Ironically, it would make the free enterprise system more efficient, because, in reality, without the post office signs offering a high rate, many people pay little attention to the interest rate on their savings or on their certificates of deposit after they have made their initial investment. The rates often drop dramatically over time without them noticing, but they are much more likely to notice the signs offering high rates in their nearby neighborhood post office. The Federal Reserve would make sure that the money got reinvested in the private banks that were offering the best rates and move that money around as necessary to always get the best rates offered by the private banking system. Once the excessive inflation subsided, the Federal Reserve could lower the post office savings rates to simply match the best available local private bank rates, or, in the face of economic downturns, lower the rates even more to encourage spending to avoid recessions.
The Federal Reserve has relied too long on its old cost-of-borrowing tool where it raises the interest rates on loans and mortgages to try to stop excessive inflation. But raising the interest rate on loans just transfers the inflation from things that require a loan to less expensive things that don’t require a loan. In addition to discouraging people from buying a house or replacing their old beat-up car with a new car, it causes farmers, who borrow money to plant more crops, to cut back on production just when an increased supply was needed to stop inflation where too much money is chasing too few goods. Many retail establishments that typically borrow money to allow them to run in the red through most of the year until the holiday season at the end of the year when they cover their costs and make a profit would have to cut back or stop when facing higher loan rates. This ultimately does stop inflation but by suppressing both supply and demand as worker hours are cut back or workers are laid off. Since they can’t spend money they don’t have, the workers cut back their demand for goods and services dramatically at such times, and that does finally stop excessive inflation.
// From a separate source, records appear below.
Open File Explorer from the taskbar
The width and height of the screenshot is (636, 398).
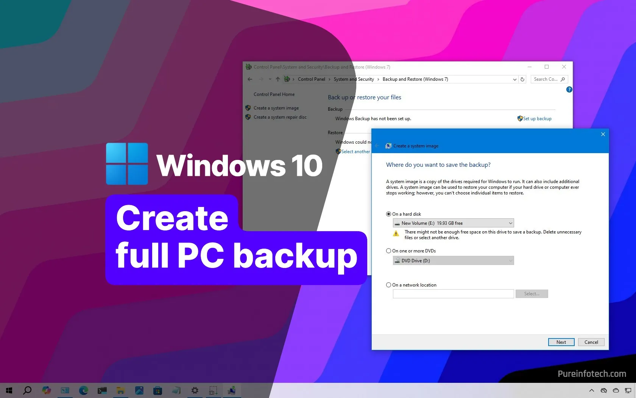[x=120, y=390]
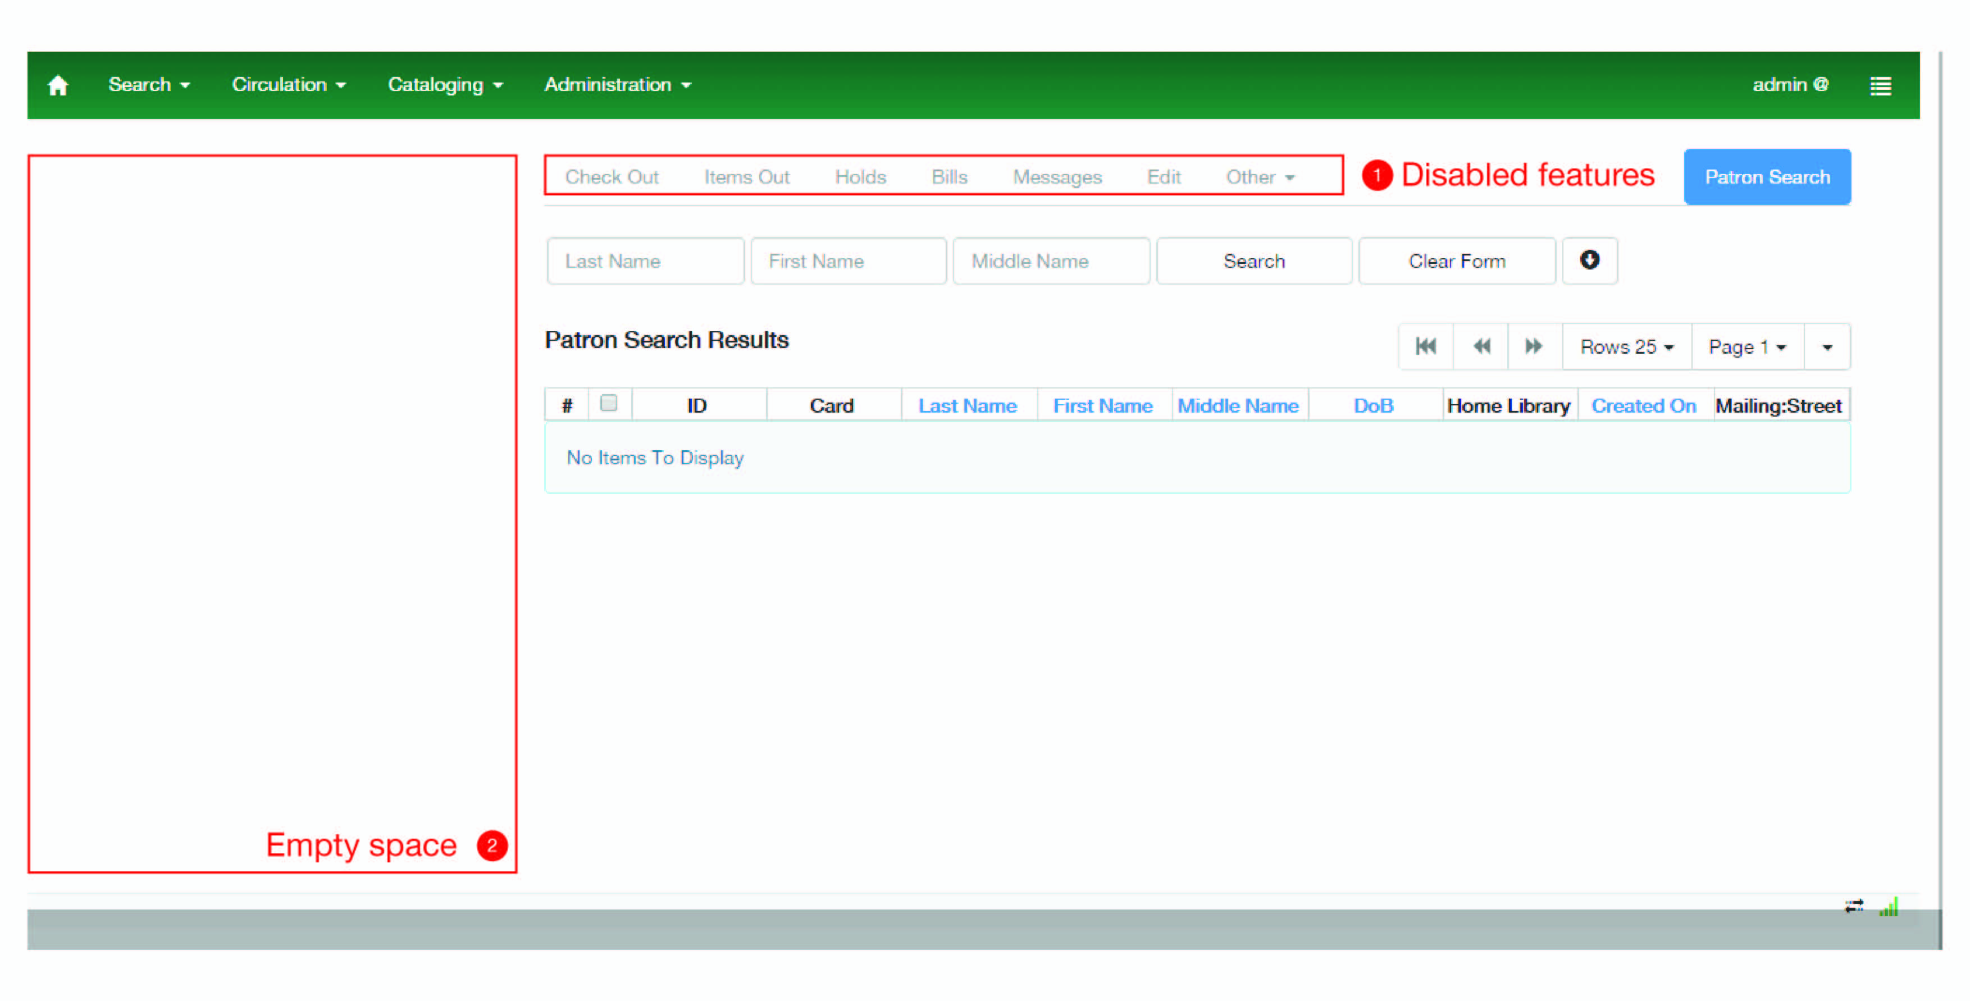This screenshot has width=1970, height=1001.
Task: Open the Page 1 dropdown
Action: pos(1747,347)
However, a return-on-savings tool such as with the post office savings accounts would be much more effective and efficient in stopping inflation. People who ordinarily don’t save much due to the rather low interest rates on savings could switch gears and start to save more when offered a savings rate significantly higher than the rate of inflation. Moreover, getting people to save more money creates an automatic stabilizer for the economy as a whole. Less debt and more savings is exactly what is needed to allow people to ride out economic downturns without having to cut back on their essential expenditures.
Now is the time to contact your Congressional representatives to tell them to turn our neighborhood post offices over to the Federal Reserve instead of selling them off to become candy stores or who-knows-what.